Après dix minutes d’ivresse, Ovaine sort de l’aspirateur. Si elle avait su !
Ouvrant aussitôt un stand à 1 centime le tour, elle a du mal à ne pas être aspirée par la soudaine ruée des poussières.
En lisant, en zigzaguant…
♠ « Tu as rencontré une fois un écrivain et artiste qui, pendant près d’une demi-heure, accoudé au zinc d’un petit bar, t’as parlé de sa penderie. Ses paroles elles-mêmes semblaient être regroupées, comme parcimonieusement étudiées et classées, puis envoyées dans l’espace avec la précision des ingénieurs du projet spatial Philae. »

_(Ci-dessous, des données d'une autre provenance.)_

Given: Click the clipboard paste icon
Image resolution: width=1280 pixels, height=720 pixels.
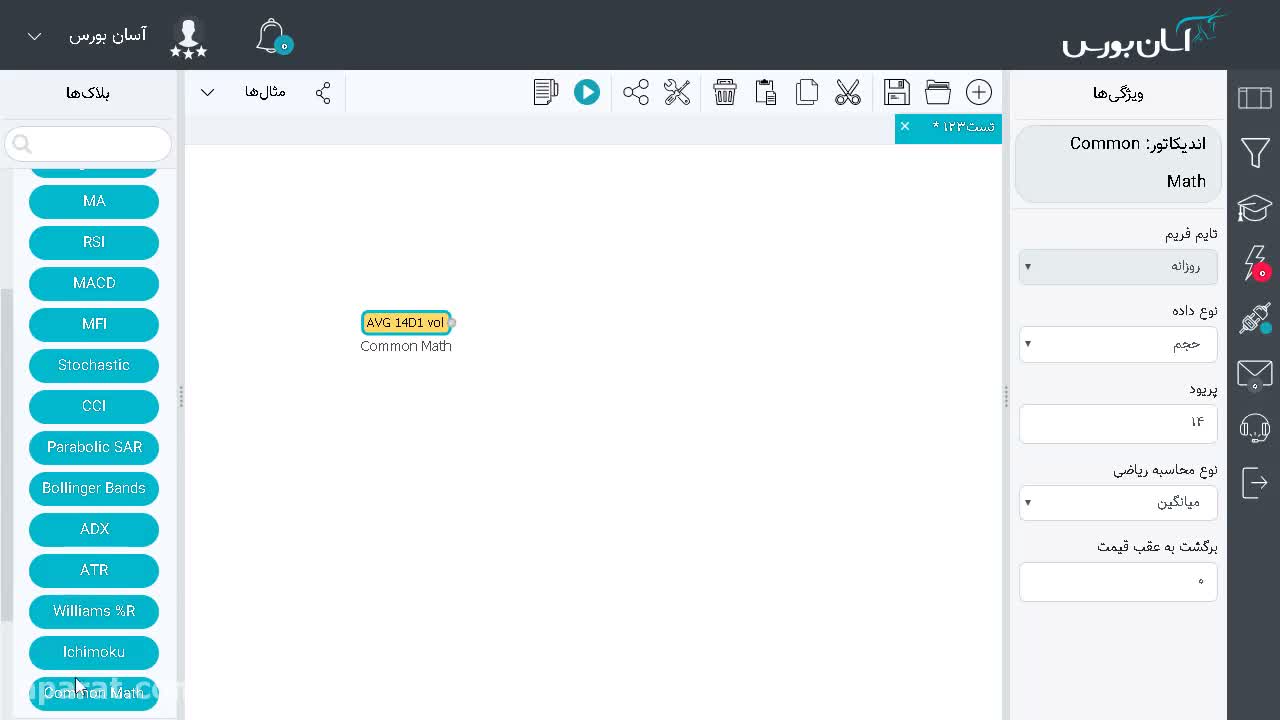Looking at the screenshot, I should [x=766, y=92].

« À y regarder de plus près, changer de vie n’est pas chose facile. Cela fait quinze ans que tu te dis : demain, je plaque tout ; c’est sûr demain tu leur dis que tu n’es plus capable, pas un clown, pas un mouton – pas de corrélation entre les deux en apparence, ni avec toi, encore que c’est à voir – tu leur dis cela, puis tu y retournes, comme un seul homme. »
Sophie Coiffier, Tiroir central, éditions de l’Attente, 2021, p. 23-24 et p. 71.

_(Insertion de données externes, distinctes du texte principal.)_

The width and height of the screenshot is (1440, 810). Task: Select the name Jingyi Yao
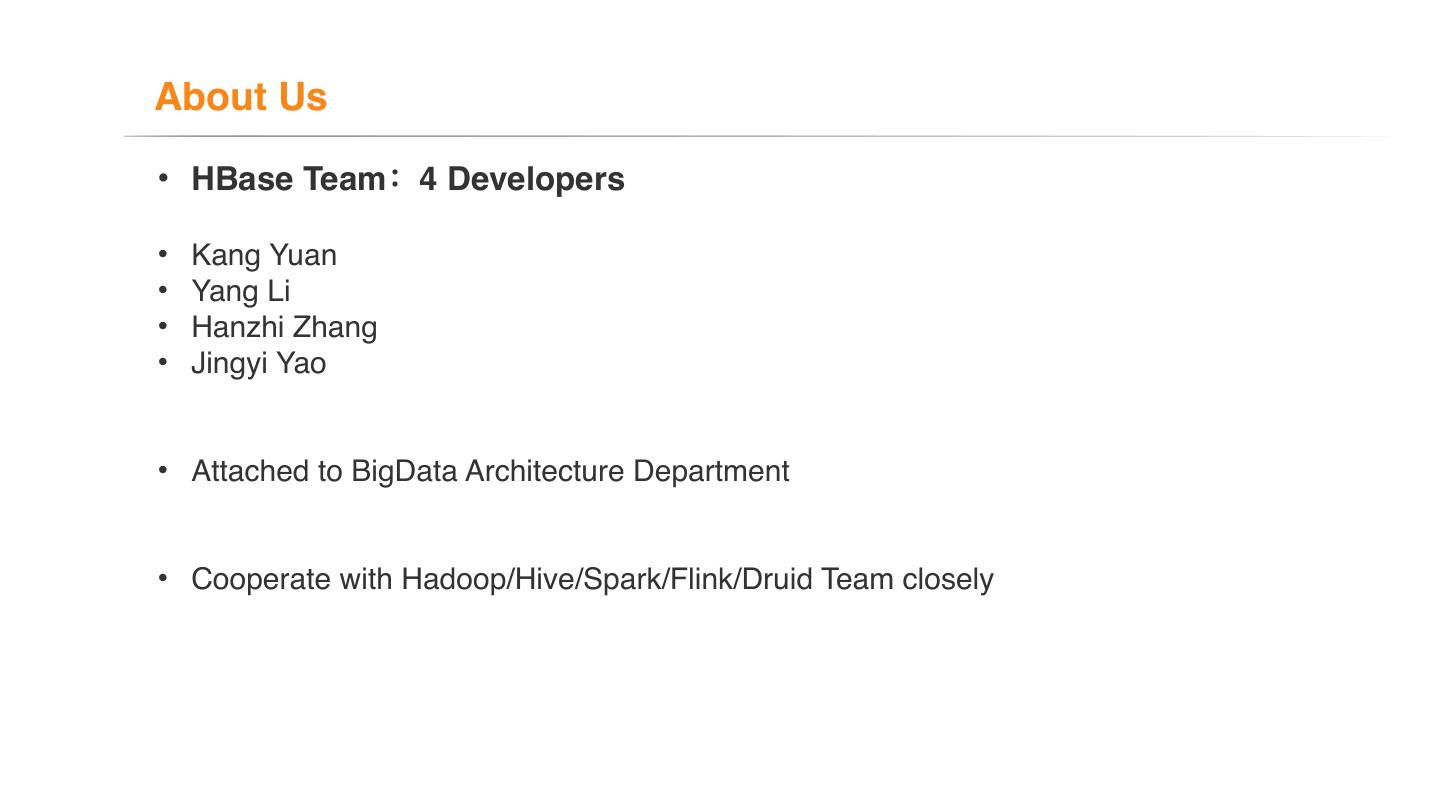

♣ « L’idée que la poésie doit exclure le narratif est aussi absurde que d’exclure l’exposition discursive du roman. Mallarmé rejette le narratif sous prétexte qu’il présente quelque chose comme un simulacre du réel. Mais la virtualité domine autant le narratif que les autres types de discours. La narration est un tissu de lacunes mouvantes ; c’est par ce jeu du vide et du plein qu’elle rejoint à la fois la poésie et le réel et il s’ensuit que la poésie est simulacre au même titre que la narration. »
Alexander Dickow, Déblais, éditions Louise Bottu, 2021, p. 24.